Dating a mentally challenged person Webcamsfree

The commission is an independent and highly distinguished body, set up in 1975 to examine areas of the law that need to be reformed.

It has published nearly 200 reports that have led to all sorts of changes.

The talk she gave then resonated with the commission — so much so that when it completed its latest report, and readied it for publication last week, it asked Frieda to launch it.

When she was launching the report, Frieda said: “At the very beginning of this report, the commission talks about how language has evolved.

“I can’t read it without thinking about all the labels that have been applied over the years — many of them in my lifetime: Lunatic, idiot, imbecile, feeble-minded, mongoloid, spastic, retarded, mentally handicapped.

Back in 1990, it published a report on Sexual Offences Against the Mentally Handicapped.

In that report, it said the law must “respect the rights of the mentally handicapped to sexual fulfilment and should not pose unnecessary obstacles to intimate relationships, which find sexual expression, where one of the partners is mentally disabled”. When Frieda spoke to the Law Reform Commission, it was planning to revisit the subject, because no change had happened.

I don’t think my wife would claim that, so I will on her behalf.

A couple of years ago, she spoke passionately about this to the Law Reform Commission, when it was starting to look in detail at the issue.

A label doesn’t have needs, and a label doesn’t have to have rights, after all.” SHE suggested that the law is worded as it is because “it simply never occurred to the lawmakers that people with an intellectual disability would, or could, have the same feelings as the rest of us.
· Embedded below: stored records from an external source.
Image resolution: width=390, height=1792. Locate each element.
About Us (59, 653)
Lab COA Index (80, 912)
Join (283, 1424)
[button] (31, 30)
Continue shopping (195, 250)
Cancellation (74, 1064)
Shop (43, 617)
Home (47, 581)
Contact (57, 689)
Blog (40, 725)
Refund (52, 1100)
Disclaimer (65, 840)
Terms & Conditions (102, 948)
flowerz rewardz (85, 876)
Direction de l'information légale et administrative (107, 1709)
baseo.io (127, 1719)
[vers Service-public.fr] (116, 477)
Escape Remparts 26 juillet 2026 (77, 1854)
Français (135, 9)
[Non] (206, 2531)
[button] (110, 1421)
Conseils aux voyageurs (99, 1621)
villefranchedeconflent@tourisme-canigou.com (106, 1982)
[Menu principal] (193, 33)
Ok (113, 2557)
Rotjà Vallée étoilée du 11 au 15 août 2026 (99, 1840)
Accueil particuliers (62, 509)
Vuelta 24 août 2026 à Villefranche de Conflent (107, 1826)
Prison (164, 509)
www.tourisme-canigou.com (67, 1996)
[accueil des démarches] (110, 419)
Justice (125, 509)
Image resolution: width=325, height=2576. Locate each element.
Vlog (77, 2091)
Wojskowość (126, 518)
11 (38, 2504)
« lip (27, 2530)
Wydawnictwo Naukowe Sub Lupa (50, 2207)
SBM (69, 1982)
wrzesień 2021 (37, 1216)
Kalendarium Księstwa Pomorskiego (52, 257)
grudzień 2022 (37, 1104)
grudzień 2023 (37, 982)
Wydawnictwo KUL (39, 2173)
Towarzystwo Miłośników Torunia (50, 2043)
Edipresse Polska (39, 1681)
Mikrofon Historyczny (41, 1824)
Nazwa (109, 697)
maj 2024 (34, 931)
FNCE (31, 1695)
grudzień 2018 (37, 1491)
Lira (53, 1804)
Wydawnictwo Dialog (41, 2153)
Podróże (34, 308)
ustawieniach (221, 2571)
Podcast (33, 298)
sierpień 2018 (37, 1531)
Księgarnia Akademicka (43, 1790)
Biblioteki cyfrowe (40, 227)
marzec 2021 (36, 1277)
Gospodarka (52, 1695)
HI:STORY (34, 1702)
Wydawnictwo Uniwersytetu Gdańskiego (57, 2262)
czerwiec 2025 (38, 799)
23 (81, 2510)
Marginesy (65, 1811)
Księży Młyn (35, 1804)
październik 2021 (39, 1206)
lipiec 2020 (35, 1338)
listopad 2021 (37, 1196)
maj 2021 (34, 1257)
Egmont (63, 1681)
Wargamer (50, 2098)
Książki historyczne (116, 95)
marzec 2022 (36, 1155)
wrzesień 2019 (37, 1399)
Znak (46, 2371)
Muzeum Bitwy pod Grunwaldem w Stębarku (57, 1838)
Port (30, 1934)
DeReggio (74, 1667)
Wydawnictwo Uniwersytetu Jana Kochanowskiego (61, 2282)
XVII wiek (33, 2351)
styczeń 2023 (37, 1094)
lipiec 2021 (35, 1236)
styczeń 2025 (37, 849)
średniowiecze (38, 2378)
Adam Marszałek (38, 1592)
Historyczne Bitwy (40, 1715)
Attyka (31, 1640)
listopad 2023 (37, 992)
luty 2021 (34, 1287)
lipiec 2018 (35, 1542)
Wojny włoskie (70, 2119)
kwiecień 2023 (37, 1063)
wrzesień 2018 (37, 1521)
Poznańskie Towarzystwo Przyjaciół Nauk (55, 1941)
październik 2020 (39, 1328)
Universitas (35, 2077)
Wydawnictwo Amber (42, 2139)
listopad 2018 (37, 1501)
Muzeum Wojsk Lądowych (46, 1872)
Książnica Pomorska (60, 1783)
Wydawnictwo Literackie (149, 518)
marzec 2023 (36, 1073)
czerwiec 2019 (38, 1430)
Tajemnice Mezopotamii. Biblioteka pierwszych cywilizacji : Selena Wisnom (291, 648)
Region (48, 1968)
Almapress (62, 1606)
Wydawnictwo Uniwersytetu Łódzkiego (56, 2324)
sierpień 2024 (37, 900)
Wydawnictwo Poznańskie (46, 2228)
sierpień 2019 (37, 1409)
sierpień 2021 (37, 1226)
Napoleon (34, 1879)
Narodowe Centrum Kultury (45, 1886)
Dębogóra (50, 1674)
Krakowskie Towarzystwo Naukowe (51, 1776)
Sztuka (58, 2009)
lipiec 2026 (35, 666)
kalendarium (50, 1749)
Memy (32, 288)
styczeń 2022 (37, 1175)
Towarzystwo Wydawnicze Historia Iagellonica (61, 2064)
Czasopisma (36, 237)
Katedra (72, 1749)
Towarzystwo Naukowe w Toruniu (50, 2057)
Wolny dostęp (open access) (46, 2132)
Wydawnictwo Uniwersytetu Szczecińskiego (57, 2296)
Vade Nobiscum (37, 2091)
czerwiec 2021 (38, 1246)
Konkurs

“For some reason, they made an equation between intellectual capacity and emotional development.” But isn’t it the case, Frieda concluded, that “the right to love and be loved is a basic human right?

“And it reminds me, too, of all the techniques that have been used down through the years.

“The commission’s report traces a history that includes dreadful concepts like eugenics, but other trends have come and gone — institutionalisation, incarceration, normalisation, integration.

So why, for one group of people and for them alone, is there a law against it?